CHALLENGE → Rewrite the lines below, putting "Goal" wherever "Given" appears and keeping everything else the same, but leave out the pictures.

RECORDS FOR THE EXERCISE →
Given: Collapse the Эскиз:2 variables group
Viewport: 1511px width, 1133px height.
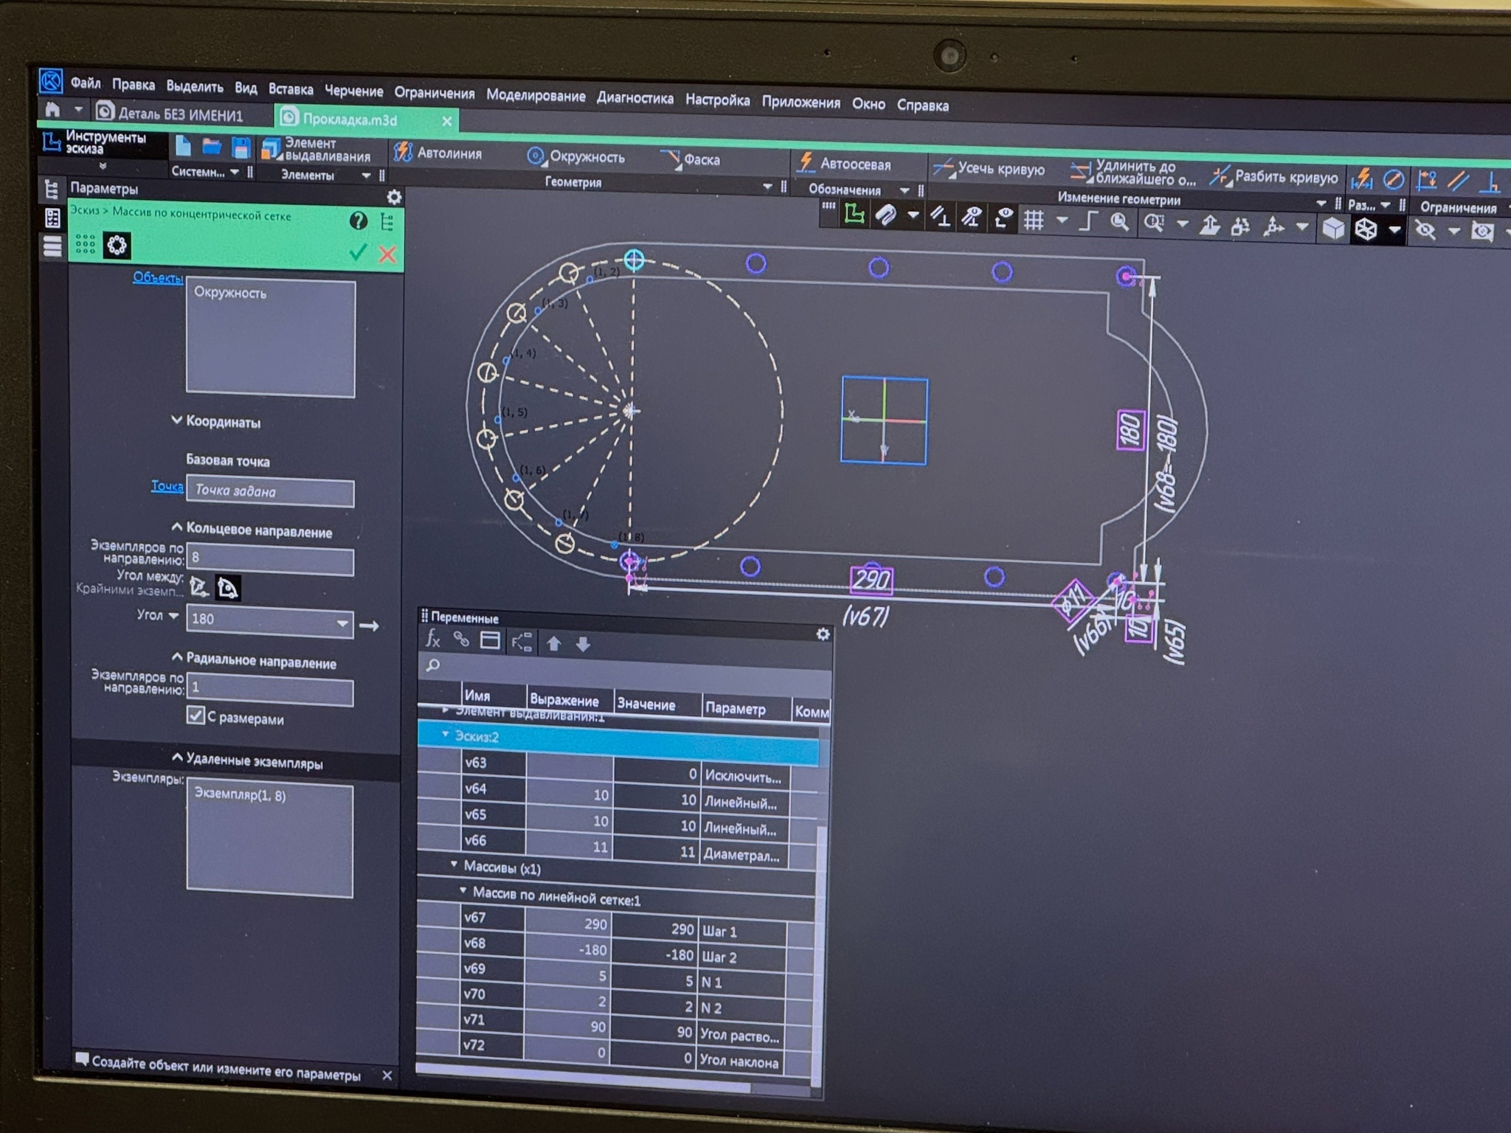Looking at the screenshot, I should [x=445, y=734].
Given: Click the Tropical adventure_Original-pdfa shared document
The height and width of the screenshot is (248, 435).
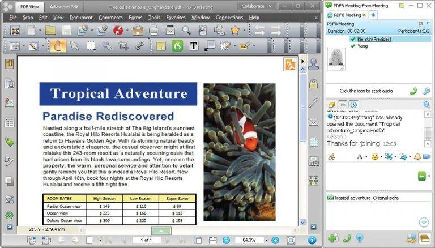Looking at the screenshot, I should 363,198.
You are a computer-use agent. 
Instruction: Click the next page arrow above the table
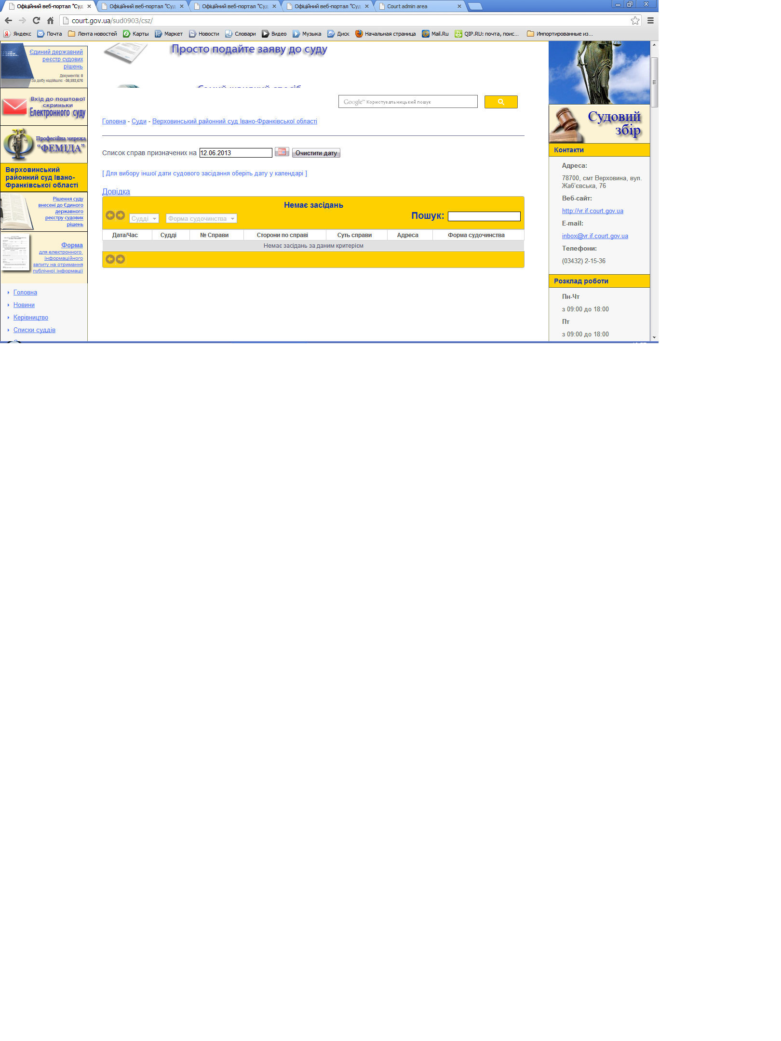pos(121,215)
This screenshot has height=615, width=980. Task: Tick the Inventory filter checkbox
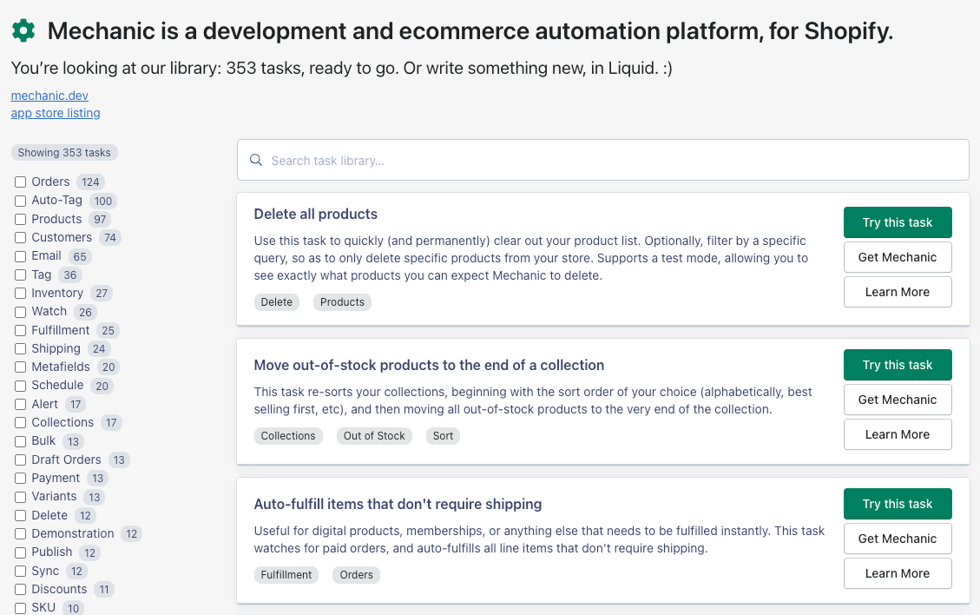[20, 294]
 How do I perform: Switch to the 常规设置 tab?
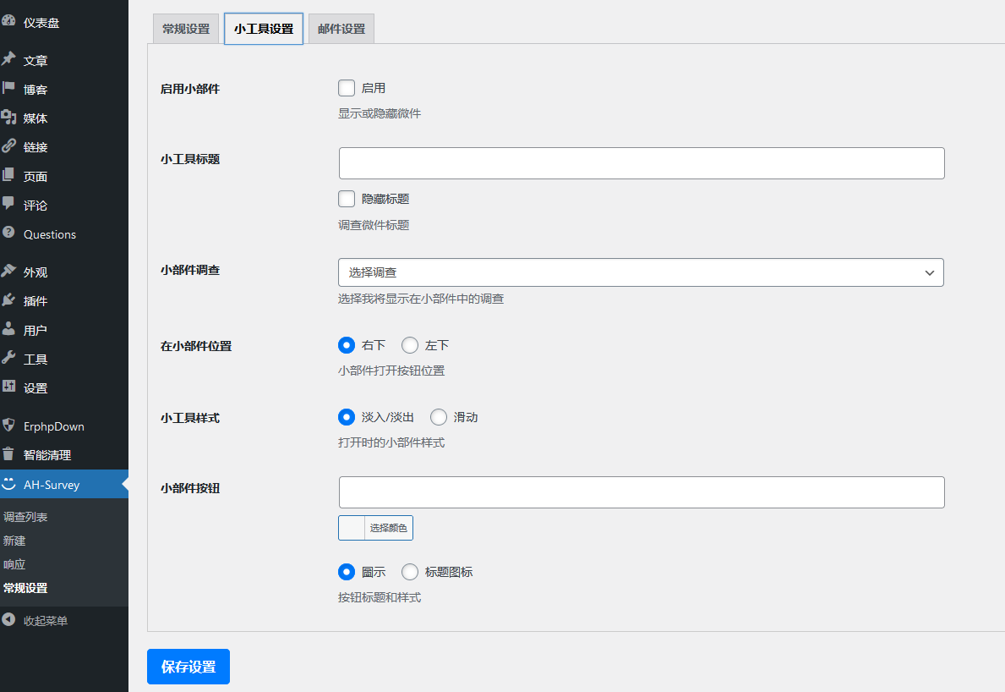(186, 29)
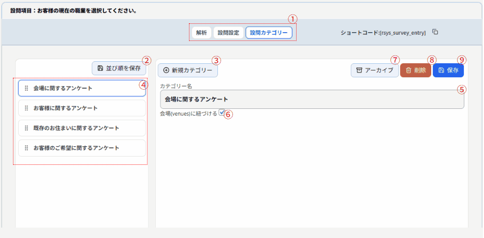The width and height of the screenshot is (484, 238).
Task: Click the ショートコード text label
Action: coord(383,33)
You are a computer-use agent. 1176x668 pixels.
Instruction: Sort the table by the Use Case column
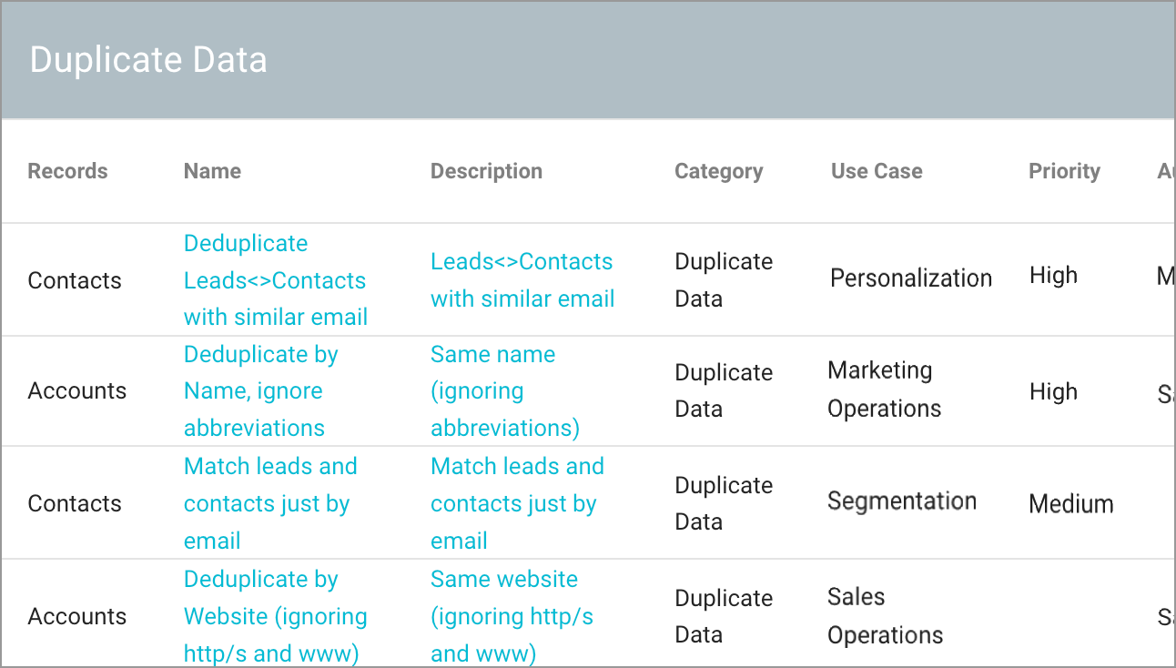(x=877, y=170)
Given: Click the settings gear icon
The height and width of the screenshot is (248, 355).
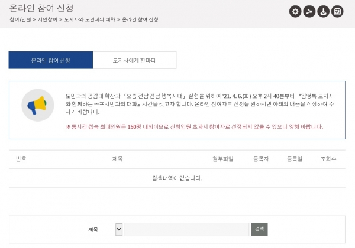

TASK ANSWER →
Goal: Collapse the Эскиз:2 variables group
Viewport: 1511px width, 1133px height.
Looking at the screenshot, I should [x=445, y=734].
Goal: Click the Tropical adventure_Original-pdfa shared document
The height and width of the screenshot is (248, 435).
Looking at the screenshot, I should 363,198.
You are a computer-use agent. 
Instruction: Click the next page arrow above the table
pos(121,215)
This screenshot has height=615, width=980. Task: Tick the Inventory filter checkbox
[20, 294]
 How do I perform: Switch to the 常规设置 tab?
(186, 29)
The width and height of the screenshot is (484, 238).
Task: Click the ショートコード text label
Action: coord(383,33)
You are a computer-use agent. 1176x668 pixels.
Instruction: Sort the table by the Use Case column
(x=877, y=170)
Goal: Click the settings gear icon
The height and width of the screenshot is (248, 355).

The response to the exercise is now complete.